Friction Force on a System at Rest

[odie5533]

Homework Statement

http://img337.imageshack.us/img337/2514/diagramfn4.png

The Attempt at a Solution

$$\sum F_{x} = w_{x} - T = m_{x}a$$
$$T = (6.9)g - (6.9)a$$

$$\sum F_{a} = T - w_{a} - f_{s} = m_{a}a$$
$$T - m_{a}g - m_{a}a = f_{s}$$
$$(6.9g - 6.9a) - m_{a}g - m_{a}a = f_{s}$$
I don't see a 5kg block with friction, but I do see a 3kg block with friction:
$$6.9g - 6.9a - 3g - 3a = f_{s}$$
$$3.9g - 9.9a = f_{s}$$

Since the system is at rest, $$a = 0$$
$$38N = f_{s}$$
So the answer is B

But I have two problems with my answer:
1) $$f_{s-max} = (0.40)(50) = 20N < 38N$$ in my answer
2) Using the "5kg" block, $$f_{s} = 19N$$

Am I missing something?

 

[Doc Al]

Looks to me like the 3 kg was a typo and they meant to write 5 kg. (Otherwise the problem doesn't work, as you point out.)

 

[ogb p]

I would like to clarify a few things about your response. First, it is important to note that the homework statement provided does not specify the mass of the block with friction, so it is possible that the 5kg block is indeed the one with friction. However, assuming that the 3kg block is the one with friction, your solution is correct.

Regarding your concerns, it is important to remember that the maximum static friction force (f_{s-max}) is the maximum force that can act before the object starts to move. In this case, since the system is at rest, the static friction force must be less than or equal to the maximum static friction force. Therefore, your answer of 38N is still within the limit of the maximum static friction force of 20N.

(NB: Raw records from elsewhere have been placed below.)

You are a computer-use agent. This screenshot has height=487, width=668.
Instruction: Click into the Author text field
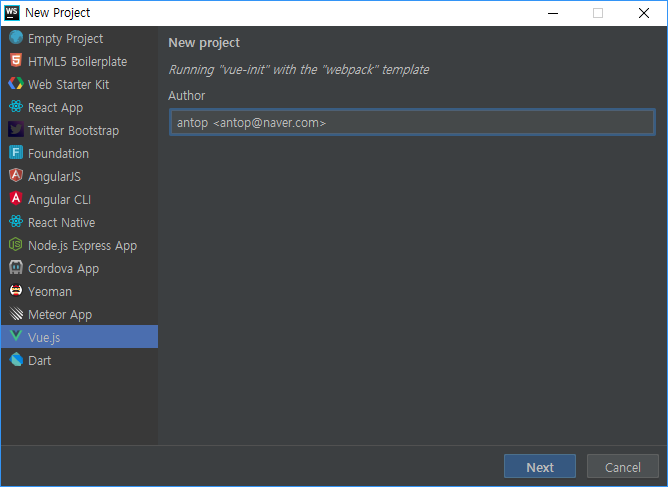tap(412, 122)
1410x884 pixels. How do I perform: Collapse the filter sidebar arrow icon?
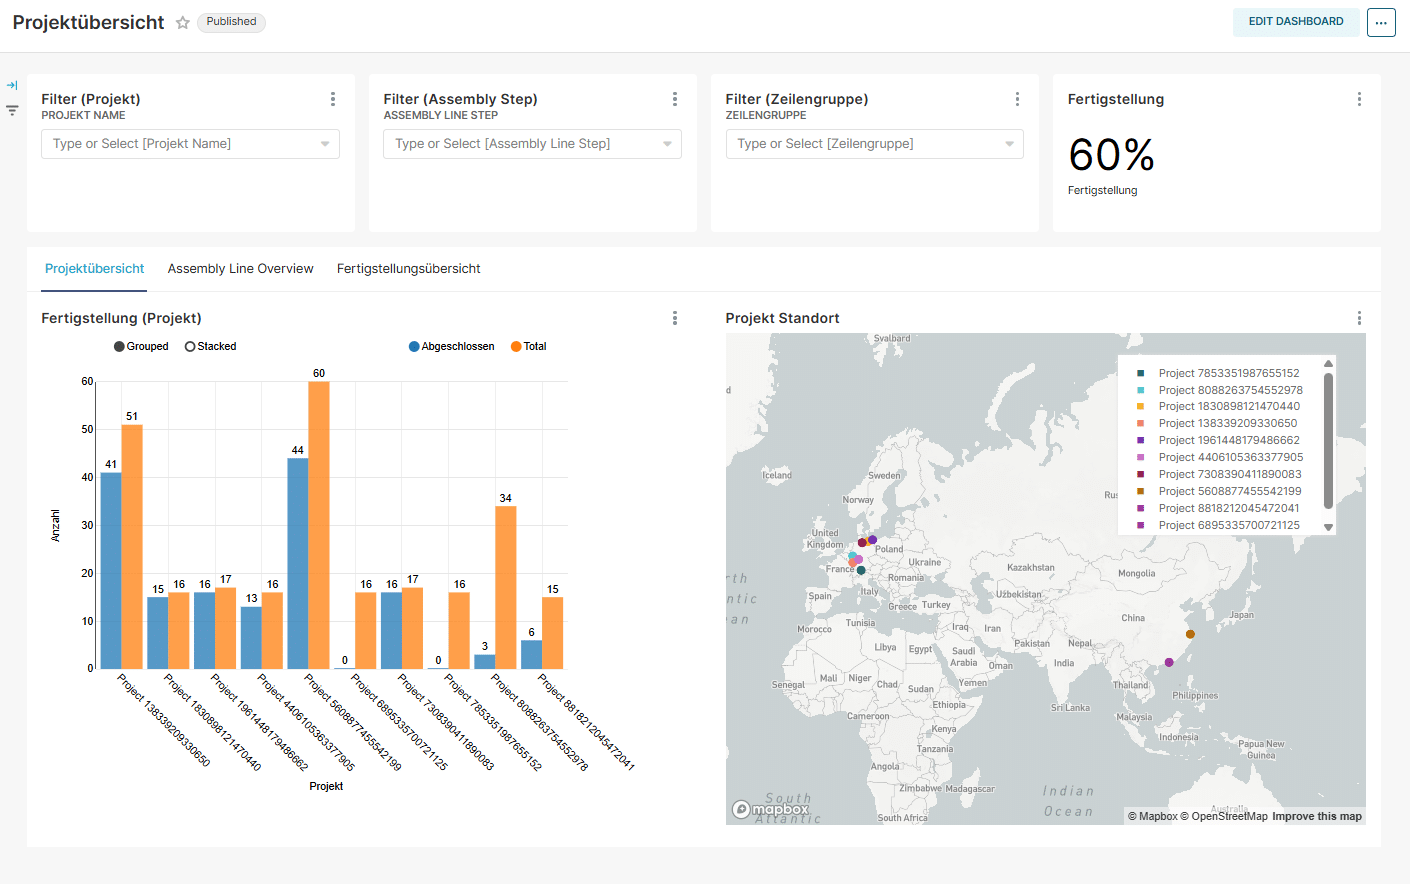point(12,85)
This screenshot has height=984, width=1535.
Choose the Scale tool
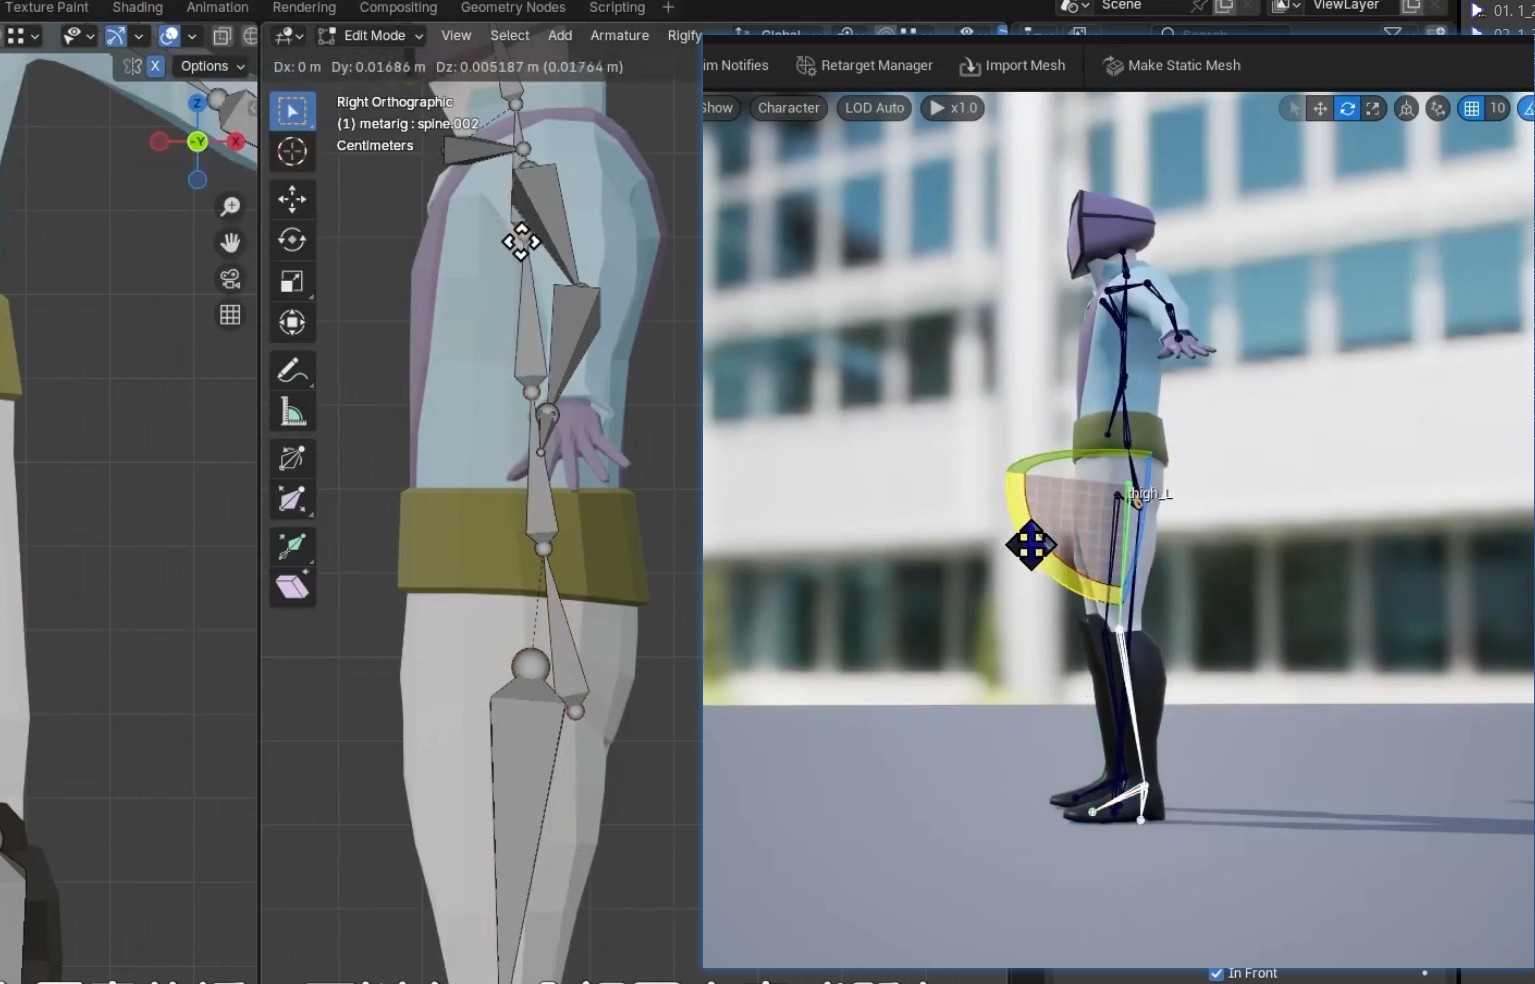[292, 281]
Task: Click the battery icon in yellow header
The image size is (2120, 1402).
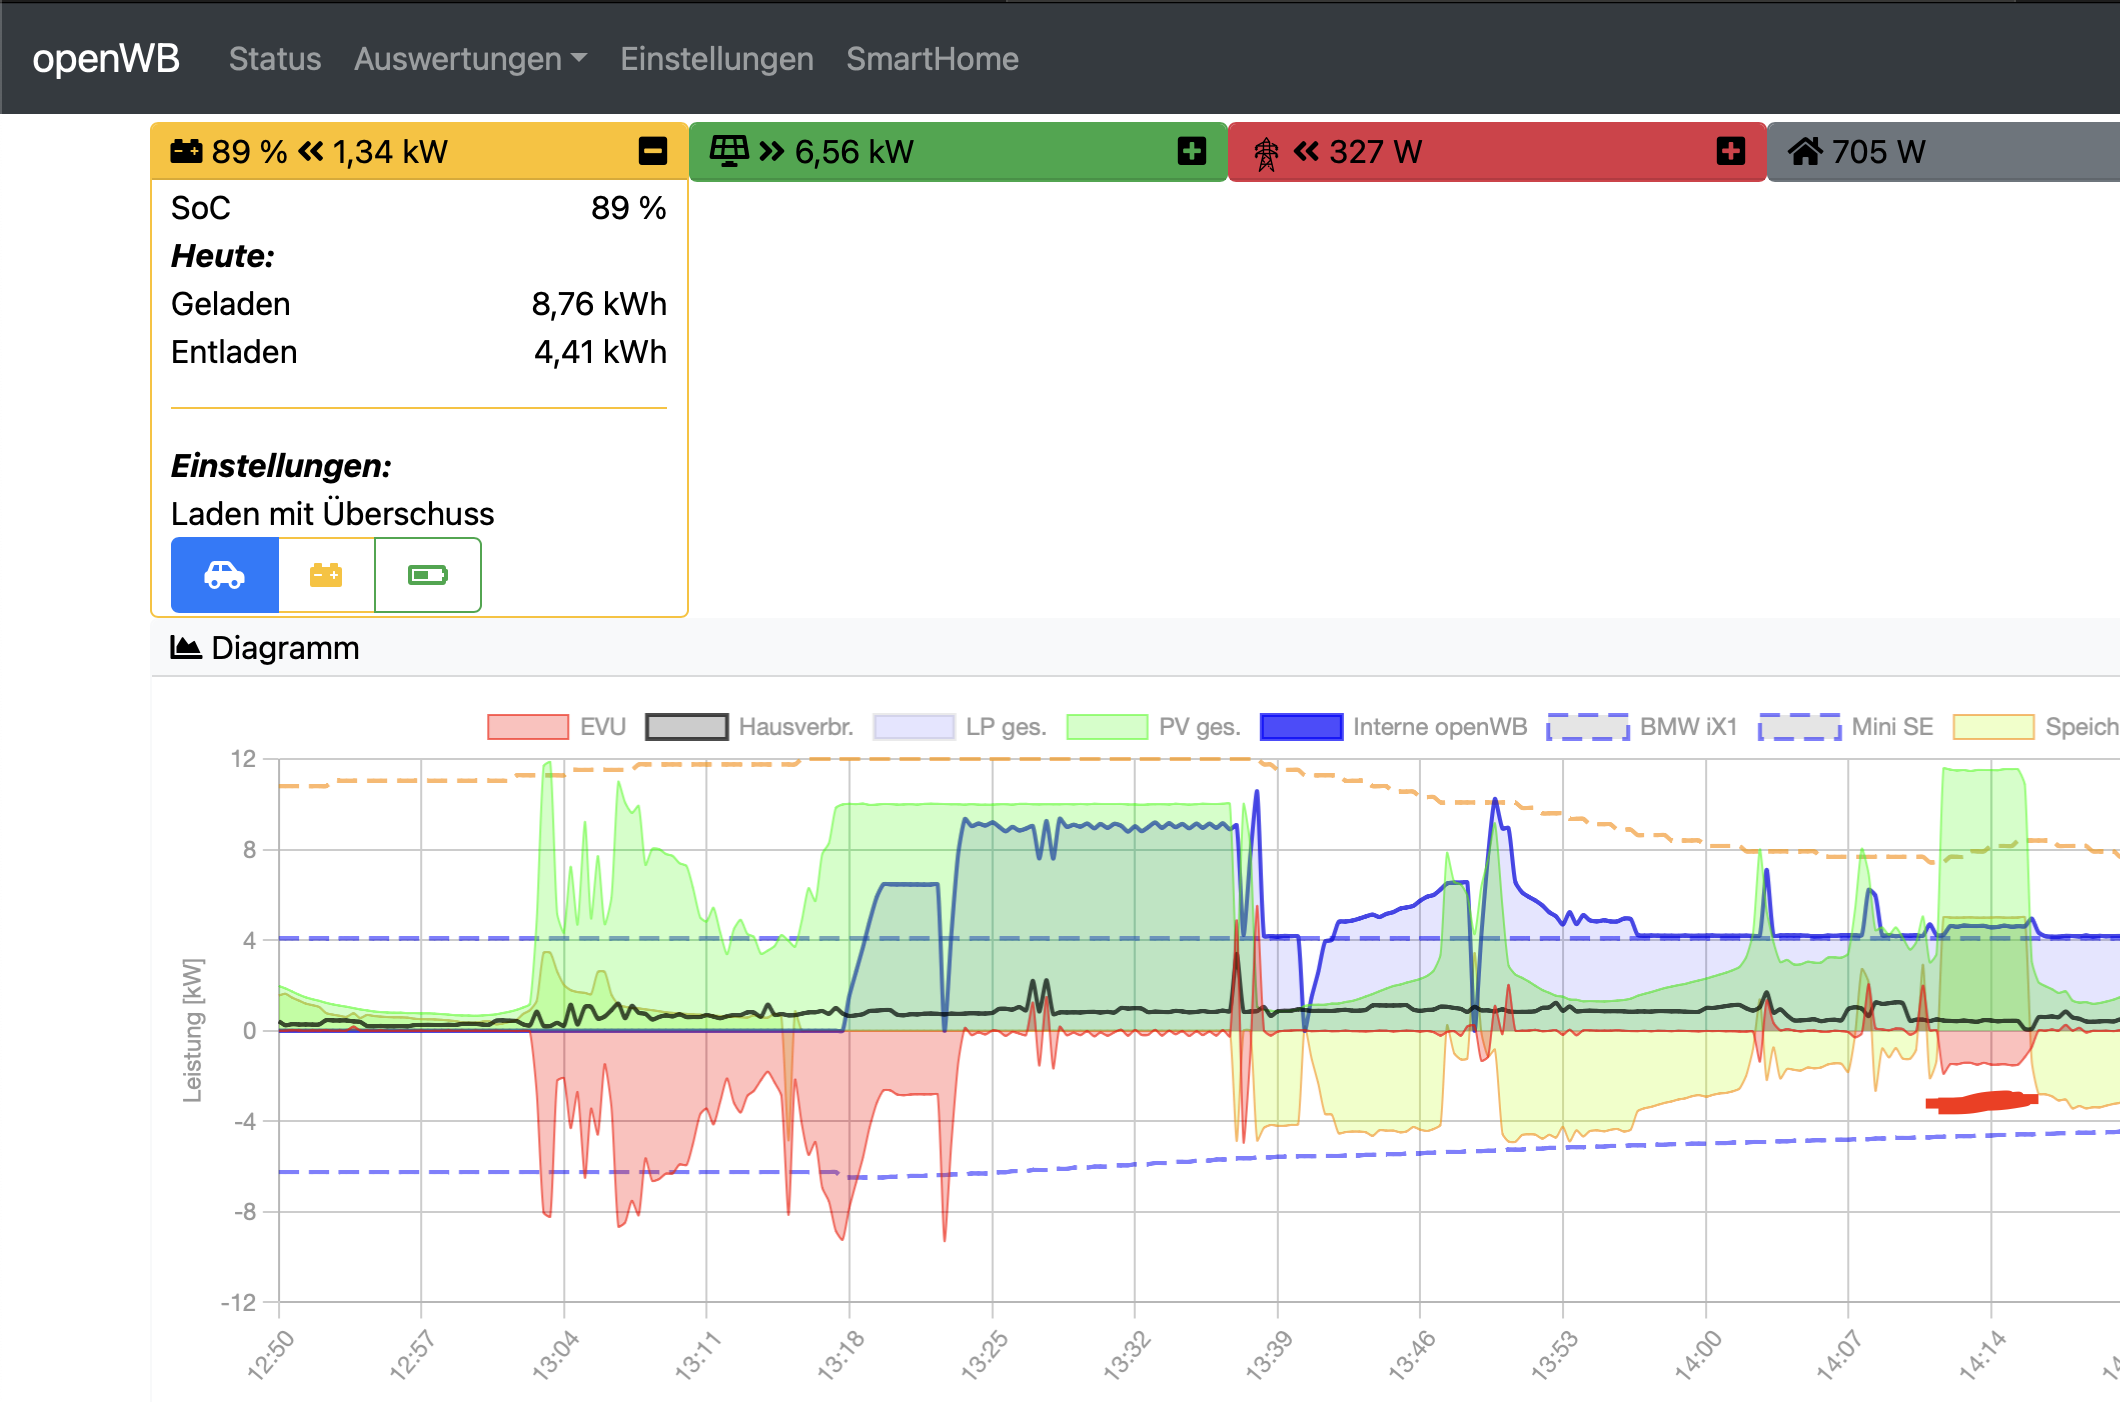Action: click(186, 152)
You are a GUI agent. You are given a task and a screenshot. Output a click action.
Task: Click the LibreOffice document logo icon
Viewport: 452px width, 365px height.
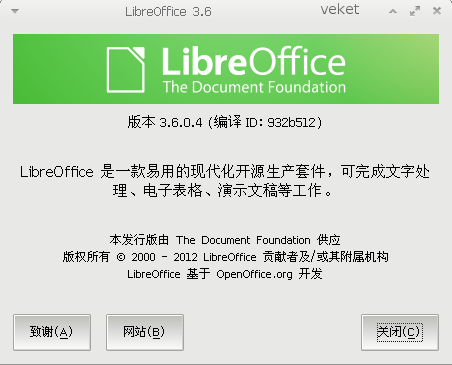point(126,69)
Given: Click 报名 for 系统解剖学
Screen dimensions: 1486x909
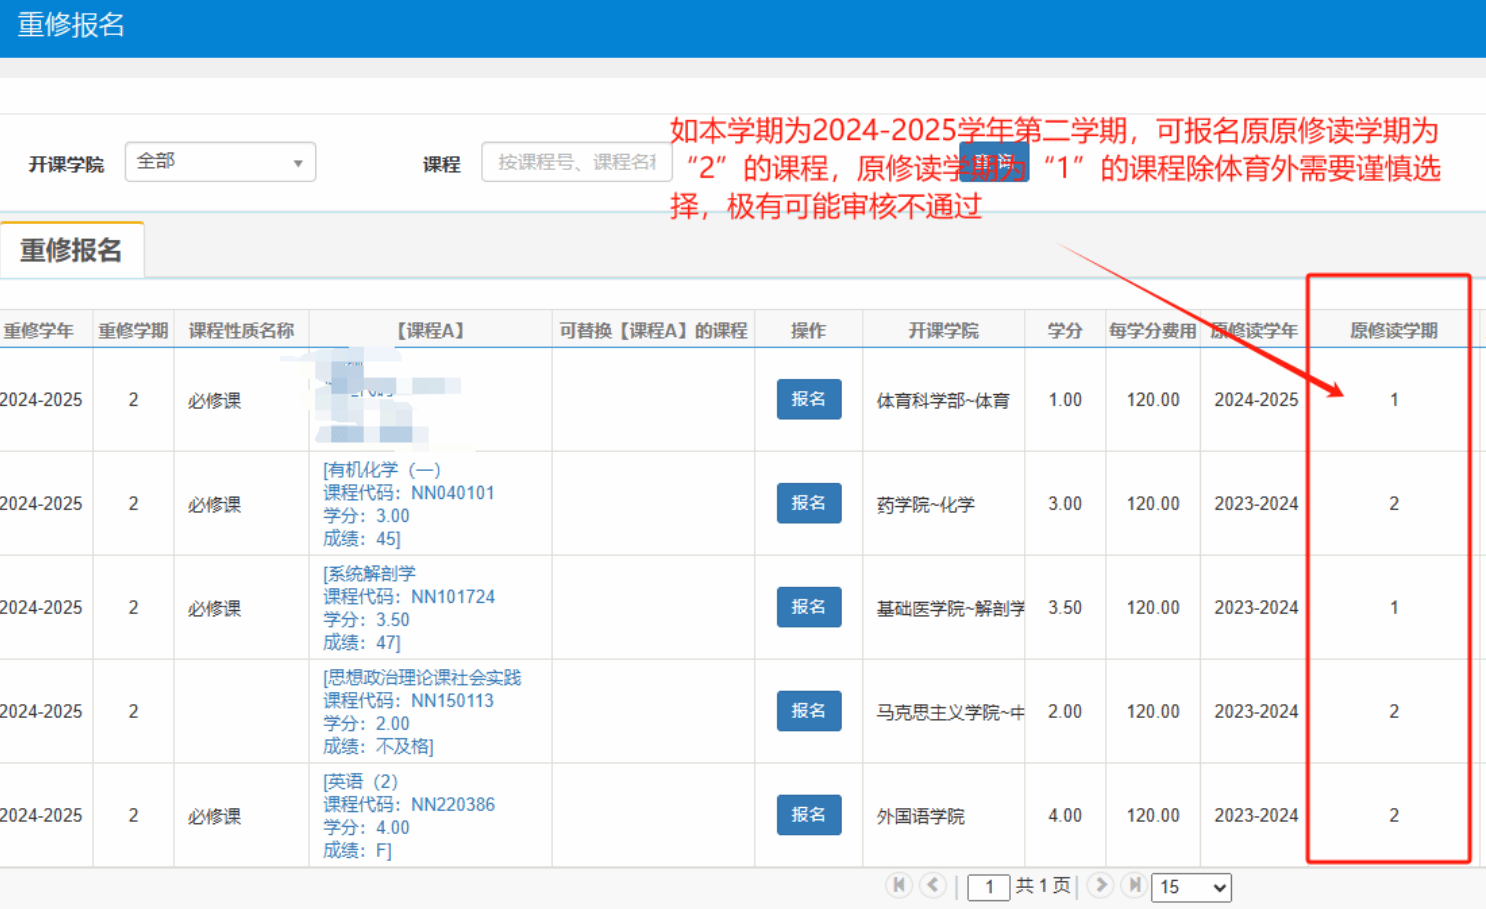Looking at the screenshot, I should point(808,607).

In addition, the value of f_{s} can vary depending on the mass of the block and the coefficient of friction. In your calculation, you used a mass of 5kg, while in the homework statement, the mass of the block is not specified. Therefore, it is possible that the value of f_{s} can be different in different scenarios.

Overall, your solution is correct and you have not missed anything. It is important to carefully consider the given information and assumptions when solving problems in physics.